Eine spannende Facette des Konflikts ist auch die jeweilige Vernetzung der beiden Seiten. Wie haben sich Demonstranten und Gegendemonstranten organisiert?

Kurden sind traditionell gut vernetzt. Die Frage, was die Gegendemonstranten vernetzt hat, ist da schon spannender – sie werden durch die radikalisierte Interpretation des Islam zusammengeführt.

Und wie sieht die Lösung aus? Was können Österreichs Sicherheitsbehörden unter­nehmen?

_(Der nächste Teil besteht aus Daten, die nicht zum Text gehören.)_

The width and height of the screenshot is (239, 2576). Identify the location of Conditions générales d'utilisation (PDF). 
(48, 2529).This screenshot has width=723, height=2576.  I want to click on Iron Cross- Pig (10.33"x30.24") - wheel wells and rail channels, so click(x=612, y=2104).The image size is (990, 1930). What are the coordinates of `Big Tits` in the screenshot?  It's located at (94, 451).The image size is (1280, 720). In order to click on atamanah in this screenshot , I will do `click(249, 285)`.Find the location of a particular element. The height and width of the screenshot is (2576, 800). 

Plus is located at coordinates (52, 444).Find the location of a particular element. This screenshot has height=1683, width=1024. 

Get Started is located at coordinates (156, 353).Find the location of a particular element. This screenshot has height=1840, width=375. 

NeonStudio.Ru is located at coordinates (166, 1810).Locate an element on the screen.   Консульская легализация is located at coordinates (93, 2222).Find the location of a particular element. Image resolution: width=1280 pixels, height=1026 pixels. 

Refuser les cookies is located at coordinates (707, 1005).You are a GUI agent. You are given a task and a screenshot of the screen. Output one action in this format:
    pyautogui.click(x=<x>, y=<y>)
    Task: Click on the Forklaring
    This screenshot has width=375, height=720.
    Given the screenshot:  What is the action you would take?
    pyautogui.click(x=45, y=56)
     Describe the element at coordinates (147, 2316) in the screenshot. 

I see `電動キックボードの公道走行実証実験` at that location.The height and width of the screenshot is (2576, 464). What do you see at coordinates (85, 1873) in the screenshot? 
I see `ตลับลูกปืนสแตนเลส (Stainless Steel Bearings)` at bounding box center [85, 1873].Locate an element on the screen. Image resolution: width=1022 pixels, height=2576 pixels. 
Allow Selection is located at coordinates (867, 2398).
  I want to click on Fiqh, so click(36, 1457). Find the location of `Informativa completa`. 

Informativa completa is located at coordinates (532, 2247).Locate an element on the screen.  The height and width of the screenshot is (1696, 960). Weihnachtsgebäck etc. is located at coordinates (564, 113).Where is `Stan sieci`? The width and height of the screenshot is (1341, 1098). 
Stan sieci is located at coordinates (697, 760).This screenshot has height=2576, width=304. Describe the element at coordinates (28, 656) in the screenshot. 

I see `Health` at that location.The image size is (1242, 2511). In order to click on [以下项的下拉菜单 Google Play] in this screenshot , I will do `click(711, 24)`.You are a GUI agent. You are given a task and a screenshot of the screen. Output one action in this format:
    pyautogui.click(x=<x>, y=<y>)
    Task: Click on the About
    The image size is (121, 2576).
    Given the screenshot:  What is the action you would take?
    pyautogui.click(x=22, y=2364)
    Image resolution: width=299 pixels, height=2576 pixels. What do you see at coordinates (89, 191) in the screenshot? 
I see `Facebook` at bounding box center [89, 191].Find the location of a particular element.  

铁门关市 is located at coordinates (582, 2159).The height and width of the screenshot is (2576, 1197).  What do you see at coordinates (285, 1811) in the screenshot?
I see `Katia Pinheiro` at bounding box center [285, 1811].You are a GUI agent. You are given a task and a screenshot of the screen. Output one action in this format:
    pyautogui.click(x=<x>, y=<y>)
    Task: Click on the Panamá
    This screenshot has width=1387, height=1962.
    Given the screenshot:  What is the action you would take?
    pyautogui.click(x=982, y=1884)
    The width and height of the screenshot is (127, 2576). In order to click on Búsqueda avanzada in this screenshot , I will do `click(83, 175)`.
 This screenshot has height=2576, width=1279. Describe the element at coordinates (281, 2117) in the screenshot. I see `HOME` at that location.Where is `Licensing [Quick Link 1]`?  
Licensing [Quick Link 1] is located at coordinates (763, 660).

Relativ wenig. Lösbar ist dieser Konflikt nur vor Ort und auch dort nur längerfristig. Österreichs Behörden können nur schauen, dass sich die Konflikte nicht zusätzlich ausweiten. Doch wäre es ein Irrglaube, anzunehmen, verschärfte Strafen oder eine noch rigidere Asylpolitik würden die Probleme beseitigen. Auch wenn man potenzielle Radikale verstärkt unter Beobachtung stellt, ist das kein Schutz davor, dass sie sich radikalisieren. Wenn sie wissen, dass sie unter Beobachtung stehen, treffen sie sich im privaten Bereich – und unterliegen dann keiner Kontrolle mehr.

Vielen Dank für das Gespräch!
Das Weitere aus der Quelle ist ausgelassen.